Но так ли неизбежны были революция и ниспровержение авторитетов, к которым привела идея Дарвина? «Очевидно, что критики не стремились его понять, и в некоторых отношениях сам Дарвин провоцировал их принимать желаемое за действительное»80. Уоллес хотел спросить, какой может быть цель естественного отбора, и хотя сегодня нам это может показаться разбазариванием сокровища, которое он отыскал вместе с Дарвином, тот сам нередко задавался тем же вопросом. Вместо того чтобы сводить всю телеологию к бесцельному Порядку, почему бы не свести ее к единой цели, Божественной цели? Разве не это – самый очевидный и удобный способ залатать пробоину? Сам Дарвин, очевидно, полагал, что изменчивость, определяющая процесс естественного отбора, является стихийной и непреднамеренной, но сам процесс мог быть и не лишен цели. Разве нет? В написанном в 1860 году письме с самого начала его поддерживавшему американскому натуралисту Эйсе Грею, Дарвин писал: «Я склонен рассматривать все сущее как результат действия предзаданных (курсив мой. – Д. Д.) законов, причем, к добру или худу, детали предоставлены воле того, что мы называем случаем»81.

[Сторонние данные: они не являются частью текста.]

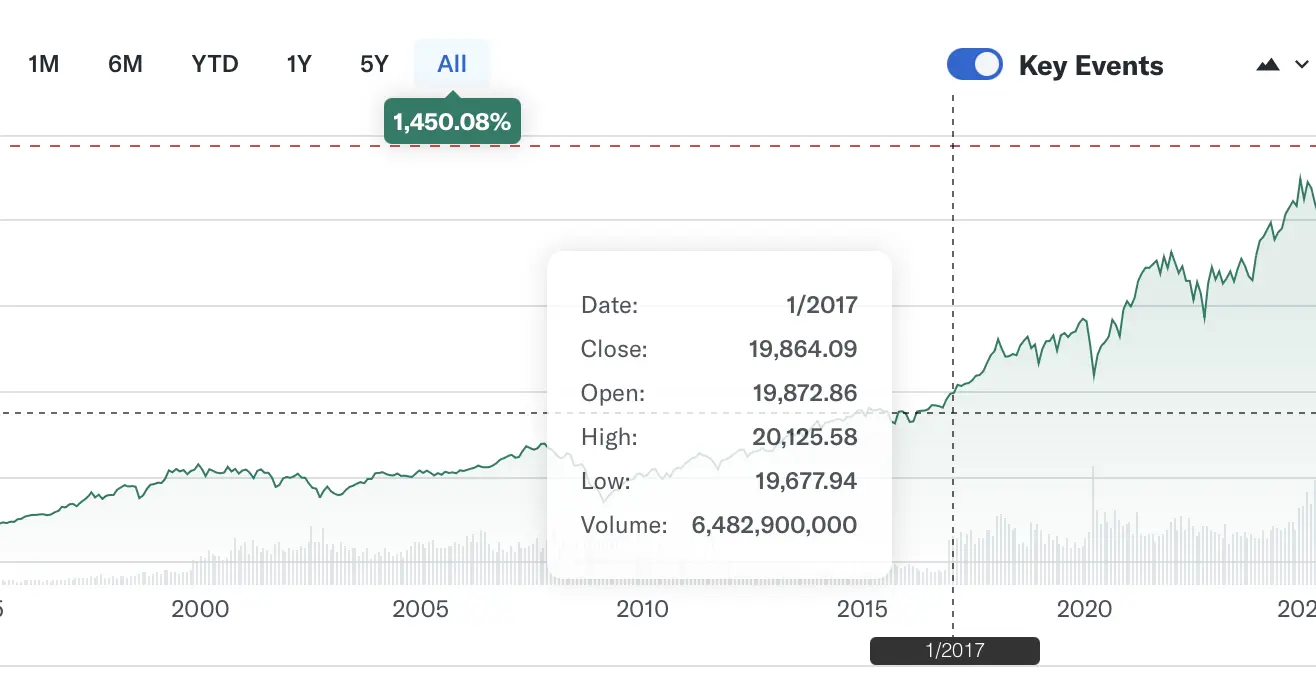This screenshot has height=688, width=1316.
Task: Click the green 1,450.08% change badge
Action: point(452,122)
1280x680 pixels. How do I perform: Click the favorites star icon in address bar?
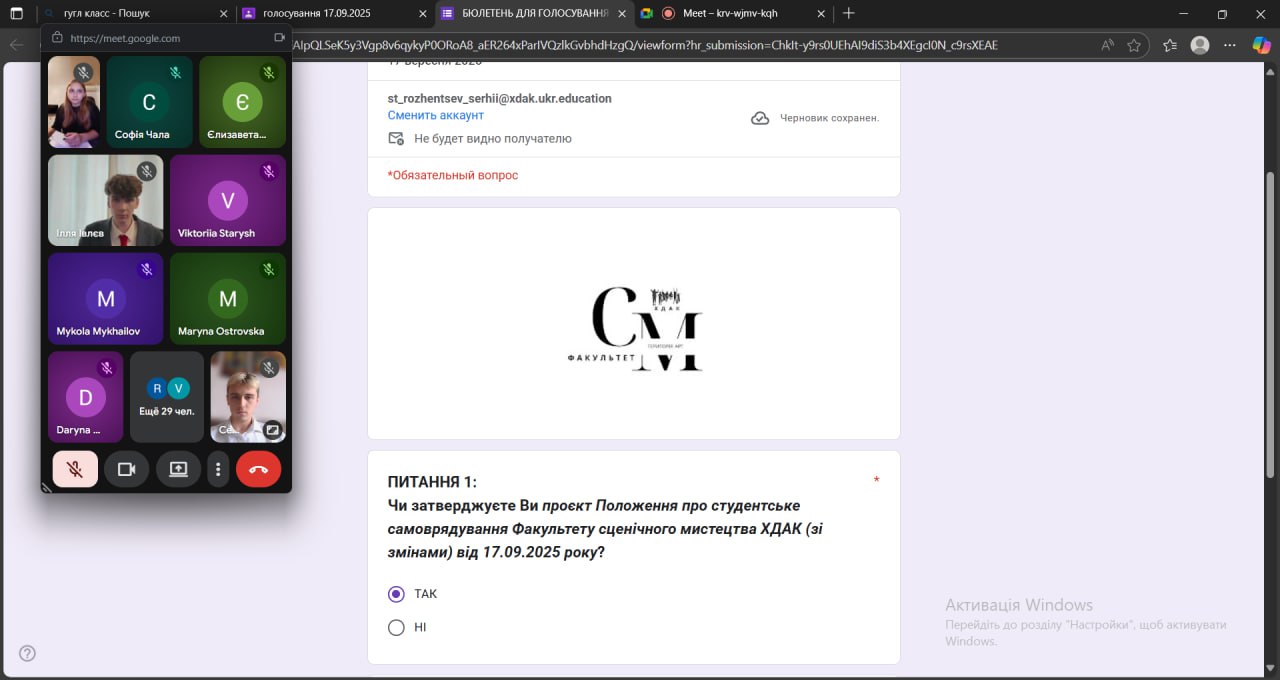(x=1134, y=45)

Спонтанные процессы часто вызывают восхищение. Сегодняшняя выигрышная позиция позволяет нам понять, что изобретатели автоматической коробки передач или устройства открывания дверей были вовсе не глупы, и их гениальность заключалась в способности видеть, как можно создать что-то, совершающее «целесообразное» действие, но не испытывающее потребности в целеполагании. Допуская своего рода анахронизм, мы можем сказать, что во времена Дарвина некоторым наблюдателям казалось, что он допускал возможность того, что труды Бога заключались в сотворении механизма автоматического создания Замысла. И для некоторых из этих наблюдателей такая идея была не просто паллиативом, на который приходится соглашаться в критических условиях, а совершенствованием традиции. Первая глава Книги Бытия описывает последовательные стадии Творения, заканчивая каждый этап описания рефреном «И увидел Бог, что это хорошо». Дарвин нашел способ устранить это навязчивое подтверждение наличия Разумного Контроля Качества; естественный отбор мог бы позаботиться об этом без дальнейшего божественного вмешательства. (Философ XVII века Готфрид Вильгельм Лейбниц отстаивал сходное представление о самоустранившемся Боге-Создателе.) Как писал Генри Уорд Бичер: «Замысел оптом лучше замысла в розницу»82. Очарованный новой идеей Дарвина, но пытавшийся примирить ее с возможно большим числом элементов традиционных религиозных убеждений Эйса Грей сосватал их следующим образом: в божественном Замысле было место для «вереницы изменений» и Бог предвидел, как установленные Им законы природы будут на протяжении целых эпох укорачивать этот ряд. Как позднее к месту заметил Джон Дьюи, использовавший еще одну «рыночную» метафору, «Грей, так сказать, поддерживал идею Замысла в рассрочку»83.